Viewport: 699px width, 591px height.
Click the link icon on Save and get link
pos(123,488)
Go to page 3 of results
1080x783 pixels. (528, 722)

____

● **Problem requirements**: Each record above has to be retyped exactly, with nothing left out.

● **Task result**:
Viewport: 699px width, 591px height.
Click the link icon on Save and get link
pos(123,488)
Go to page 3 of results
1080x783 pixels. (528, 722)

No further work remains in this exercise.